A federal district judge did just that in June, ordering Baltimore resident Betty E. Vaden and Discover Bank to arbitration over Vaden’s unpaid credit card bills.
But the circuit court panel on Monday vacated that order and said that federal courts have jurisdiction over suits compelling arbitration with a valid federal question — although it did not say whether such a question existed in Vaden’s case, leaving that for the lower court to decide on remand.
Vaden’s attorney, John A. Mattingly Jr., said the 4th Circuit becomes “the very first circuit to not adopt the Westmoreland doctrine.”
He said he fears that the court’s decision may allow “forum shopping”: If a company does not receive a favorable ruling in state court, it could try to “jump” to a new forum to argue its case.
Lawyers for Discover Bank and Discover Financial Services declined to comment Tuesday, saying that it is their policy not to comment on pending litigation.
The case began in June 2003, when Discover Financial Services Inc. — the company that services Discover Bank’s credit cards — sued Vaden in Maryland state court for unpaid credit card bills of more than $10,000.

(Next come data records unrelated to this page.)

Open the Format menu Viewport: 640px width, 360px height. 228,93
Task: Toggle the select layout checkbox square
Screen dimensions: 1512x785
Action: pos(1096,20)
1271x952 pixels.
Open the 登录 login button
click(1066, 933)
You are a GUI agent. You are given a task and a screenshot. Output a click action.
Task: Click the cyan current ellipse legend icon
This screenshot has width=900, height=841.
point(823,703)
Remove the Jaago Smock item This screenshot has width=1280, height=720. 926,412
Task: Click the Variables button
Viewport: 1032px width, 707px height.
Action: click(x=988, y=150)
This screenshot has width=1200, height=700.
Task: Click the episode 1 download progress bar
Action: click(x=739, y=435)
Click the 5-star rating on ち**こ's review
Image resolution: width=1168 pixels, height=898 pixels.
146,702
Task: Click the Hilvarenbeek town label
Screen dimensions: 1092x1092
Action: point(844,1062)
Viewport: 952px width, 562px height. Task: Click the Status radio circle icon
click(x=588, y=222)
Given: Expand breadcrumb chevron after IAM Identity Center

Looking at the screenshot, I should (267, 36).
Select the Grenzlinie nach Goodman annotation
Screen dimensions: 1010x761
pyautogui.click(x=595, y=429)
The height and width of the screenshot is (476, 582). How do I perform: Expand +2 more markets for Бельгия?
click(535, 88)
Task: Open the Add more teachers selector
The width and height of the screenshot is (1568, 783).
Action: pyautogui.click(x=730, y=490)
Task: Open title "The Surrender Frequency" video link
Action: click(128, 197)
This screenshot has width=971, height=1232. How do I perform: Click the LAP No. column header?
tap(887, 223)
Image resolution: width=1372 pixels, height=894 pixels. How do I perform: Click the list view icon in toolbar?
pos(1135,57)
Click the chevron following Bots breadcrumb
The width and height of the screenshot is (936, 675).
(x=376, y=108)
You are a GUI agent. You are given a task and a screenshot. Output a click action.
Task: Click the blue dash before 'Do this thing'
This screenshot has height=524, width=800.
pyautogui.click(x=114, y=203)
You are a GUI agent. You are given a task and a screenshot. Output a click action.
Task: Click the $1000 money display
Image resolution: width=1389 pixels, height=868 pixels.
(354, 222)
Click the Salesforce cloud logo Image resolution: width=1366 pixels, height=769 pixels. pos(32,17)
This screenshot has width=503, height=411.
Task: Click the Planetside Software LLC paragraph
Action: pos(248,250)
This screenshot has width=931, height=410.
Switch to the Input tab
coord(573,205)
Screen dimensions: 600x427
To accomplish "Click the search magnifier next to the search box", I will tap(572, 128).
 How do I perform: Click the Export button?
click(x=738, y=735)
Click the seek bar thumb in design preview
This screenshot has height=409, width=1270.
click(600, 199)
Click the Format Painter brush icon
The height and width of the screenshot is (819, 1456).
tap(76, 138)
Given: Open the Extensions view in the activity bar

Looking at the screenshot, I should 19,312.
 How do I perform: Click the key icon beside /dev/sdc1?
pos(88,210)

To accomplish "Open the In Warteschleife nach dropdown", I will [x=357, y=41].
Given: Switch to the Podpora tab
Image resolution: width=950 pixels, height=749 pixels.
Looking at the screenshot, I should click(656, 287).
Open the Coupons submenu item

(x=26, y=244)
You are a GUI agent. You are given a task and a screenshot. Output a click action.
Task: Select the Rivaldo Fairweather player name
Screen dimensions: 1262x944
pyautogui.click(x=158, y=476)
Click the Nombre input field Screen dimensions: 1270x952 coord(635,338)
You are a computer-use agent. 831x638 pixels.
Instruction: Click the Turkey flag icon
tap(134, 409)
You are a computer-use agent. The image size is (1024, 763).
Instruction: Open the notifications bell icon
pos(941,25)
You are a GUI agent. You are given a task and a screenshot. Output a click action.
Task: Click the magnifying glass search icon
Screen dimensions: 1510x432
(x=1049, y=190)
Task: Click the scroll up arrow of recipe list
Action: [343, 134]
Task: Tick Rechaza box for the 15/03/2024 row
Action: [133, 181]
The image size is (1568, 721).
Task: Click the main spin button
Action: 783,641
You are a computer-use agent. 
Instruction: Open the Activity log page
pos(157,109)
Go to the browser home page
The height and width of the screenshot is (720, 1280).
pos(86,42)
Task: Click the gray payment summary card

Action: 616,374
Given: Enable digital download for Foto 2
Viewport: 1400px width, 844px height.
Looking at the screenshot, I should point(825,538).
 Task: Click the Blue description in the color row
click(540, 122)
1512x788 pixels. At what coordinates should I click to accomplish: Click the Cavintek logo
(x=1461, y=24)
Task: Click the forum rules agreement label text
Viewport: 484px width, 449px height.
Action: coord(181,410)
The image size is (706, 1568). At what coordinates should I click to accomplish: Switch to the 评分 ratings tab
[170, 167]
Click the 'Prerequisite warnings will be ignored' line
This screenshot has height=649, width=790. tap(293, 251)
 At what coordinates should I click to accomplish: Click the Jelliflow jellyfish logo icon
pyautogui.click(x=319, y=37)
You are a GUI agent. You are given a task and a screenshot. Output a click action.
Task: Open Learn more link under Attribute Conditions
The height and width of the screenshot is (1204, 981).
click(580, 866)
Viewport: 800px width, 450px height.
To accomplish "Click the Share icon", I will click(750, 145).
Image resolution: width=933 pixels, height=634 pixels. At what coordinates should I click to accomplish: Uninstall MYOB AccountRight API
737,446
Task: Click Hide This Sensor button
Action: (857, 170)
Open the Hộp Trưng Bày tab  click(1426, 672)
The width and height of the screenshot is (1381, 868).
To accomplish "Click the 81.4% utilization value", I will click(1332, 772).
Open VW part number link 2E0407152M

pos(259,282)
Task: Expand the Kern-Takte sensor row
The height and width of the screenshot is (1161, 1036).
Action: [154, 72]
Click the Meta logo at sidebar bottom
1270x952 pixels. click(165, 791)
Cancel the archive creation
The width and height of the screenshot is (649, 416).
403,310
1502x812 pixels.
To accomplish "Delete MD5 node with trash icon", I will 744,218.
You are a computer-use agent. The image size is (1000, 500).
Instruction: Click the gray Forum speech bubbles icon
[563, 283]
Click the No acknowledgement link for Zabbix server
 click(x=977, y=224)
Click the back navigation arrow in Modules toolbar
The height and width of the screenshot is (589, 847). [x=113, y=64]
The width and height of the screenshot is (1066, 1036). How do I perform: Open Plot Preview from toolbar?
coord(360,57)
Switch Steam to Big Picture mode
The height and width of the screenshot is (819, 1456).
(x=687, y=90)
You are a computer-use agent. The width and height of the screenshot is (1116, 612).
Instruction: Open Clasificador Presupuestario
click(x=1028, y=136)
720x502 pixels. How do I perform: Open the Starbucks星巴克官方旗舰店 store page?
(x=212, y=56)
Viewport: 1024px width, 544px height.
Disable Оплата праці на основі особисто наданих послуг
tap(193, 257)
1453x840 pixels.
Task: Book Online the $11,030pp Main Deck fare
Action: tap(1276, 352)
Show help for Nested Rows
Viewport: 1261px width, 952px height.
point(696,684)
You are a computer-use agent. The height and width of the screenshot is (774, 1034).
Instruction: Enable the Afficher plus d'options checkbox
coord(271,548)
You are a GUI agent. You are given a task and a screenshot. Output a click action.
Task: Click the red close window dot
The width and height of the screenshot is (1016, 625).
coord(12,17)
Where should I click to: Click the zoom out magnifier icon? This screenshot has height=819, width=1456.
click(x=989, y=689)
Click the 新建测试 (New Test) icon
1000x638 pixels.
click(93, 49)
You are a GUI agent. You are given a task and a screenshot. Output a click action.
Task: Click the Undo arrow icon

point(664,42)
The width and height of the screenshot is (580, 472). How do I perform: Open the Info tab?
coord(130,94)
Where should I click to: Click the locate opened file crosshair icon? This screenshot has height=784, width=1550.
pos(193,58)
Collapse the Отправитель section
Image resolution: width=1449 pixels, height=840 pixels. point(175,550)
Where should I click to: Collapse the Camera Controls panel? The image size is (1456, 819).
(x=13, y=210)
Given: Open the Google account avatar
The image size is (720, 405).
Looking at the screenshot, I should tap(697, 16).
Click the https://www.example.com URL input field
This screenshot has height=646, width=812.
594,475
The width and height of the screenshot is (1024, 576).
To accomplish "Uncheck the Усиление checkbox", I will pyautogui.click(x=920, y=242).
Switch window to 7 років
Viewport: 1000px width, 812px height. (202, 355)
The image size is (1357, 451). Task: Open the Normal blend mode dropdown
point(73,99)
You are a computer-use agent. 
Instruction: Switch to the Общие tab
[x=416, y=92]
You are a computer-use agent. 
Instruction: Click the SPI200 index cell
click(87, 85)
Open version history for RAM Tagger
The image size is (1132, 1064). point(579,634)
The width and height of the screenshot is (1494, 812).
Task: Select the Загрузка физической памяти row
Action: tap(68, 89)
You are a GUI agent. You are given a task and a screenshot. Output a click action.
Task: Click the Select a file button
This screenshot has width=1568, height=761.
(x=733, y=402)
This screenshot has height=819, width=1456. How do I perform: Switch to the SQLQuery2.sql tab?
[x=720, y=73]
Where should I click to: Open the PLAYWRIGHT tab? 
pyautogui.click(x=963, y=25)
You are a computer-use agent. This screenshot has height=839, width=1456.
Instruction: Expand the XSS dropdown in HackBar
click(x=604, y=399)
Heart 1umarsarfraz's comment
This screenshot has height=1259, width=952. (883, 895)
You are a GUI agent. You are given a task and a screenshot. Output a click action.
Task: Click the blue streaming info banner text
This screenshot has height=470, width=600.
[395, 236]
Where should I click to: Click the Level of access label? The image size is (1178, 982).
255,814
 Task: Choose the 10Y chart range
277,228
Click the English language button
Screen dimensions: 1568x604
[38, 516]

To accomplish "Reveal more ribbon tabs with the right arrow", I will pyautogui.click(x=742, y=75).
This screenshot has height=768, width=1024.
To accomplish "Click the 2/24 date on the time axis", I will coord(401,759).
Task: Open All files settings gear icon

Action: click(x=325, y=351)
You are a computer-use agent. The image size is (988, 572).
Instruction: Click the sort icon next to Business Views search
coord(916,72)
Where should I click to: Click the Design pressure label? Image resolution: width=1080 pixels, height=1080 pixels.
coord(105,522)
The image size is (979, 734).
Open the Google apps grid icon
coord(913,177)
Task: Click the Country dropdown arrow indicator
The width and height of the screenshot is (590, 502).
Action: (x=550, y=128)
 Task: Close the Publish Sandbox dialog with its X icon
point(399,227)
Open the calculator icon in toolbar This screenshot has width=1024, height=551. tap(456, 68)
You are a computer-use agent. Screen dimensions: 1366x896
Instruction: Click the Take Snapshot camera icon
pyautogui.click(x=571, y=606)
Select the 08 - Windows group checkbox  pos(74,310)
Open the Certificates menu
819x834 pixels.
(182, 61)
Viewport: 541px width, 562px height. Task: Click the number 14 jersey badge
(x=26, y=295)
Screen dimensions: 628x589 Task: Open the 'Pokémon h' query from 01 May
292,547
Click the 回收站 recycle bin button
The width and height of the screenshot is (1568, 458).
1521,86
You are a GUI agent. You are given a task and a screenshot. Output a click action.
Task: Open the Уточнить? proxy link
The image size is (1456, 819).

Vaden filed several class-action counterclaims against Discover Financial Services, arguing among other things that interest rate increases and fees levied by Discover Financial Services were illegal under Maryland law.
Discover Bank filed a petition in November 2003 in U.S. District Court to compel arbitration of Vaden’s claims, pursuant to the credit card agreement.
But Vaden argued that she never entered into an arbitration agreement with Discover, and that Discover Bank had no standing to petition, since she initially sued Discover Financial Services.
She asked for dismissal of Discover’s petition, but the district court disagreed, and granted Discover Bank’s request to compel arbitration.
Vaden appealed to the 4th Circuit, with mixed results.
The appeals court vacated the order for arbitration and told the lower court to reconsider all the issues presented, including whether there is a federal issue to consider.
Mattingly said he was surprised at the opinion, calling the court’s decision to circumvent the Westmoreland doctrine the “negative side” of the decision.
The good side of the decision, he said, was that the court recognized that there were questions about the validity of the arbitration agreement, and in a footnote, directed the lower court to examine the agreement in detail.
Mattingly said the bigger issue was whether or not companies can unilaterally dictate terms to consumers. He believes the sole purpose of the arbitration agreements is to avoid class-action lawsuits and “skirt Maryland law.”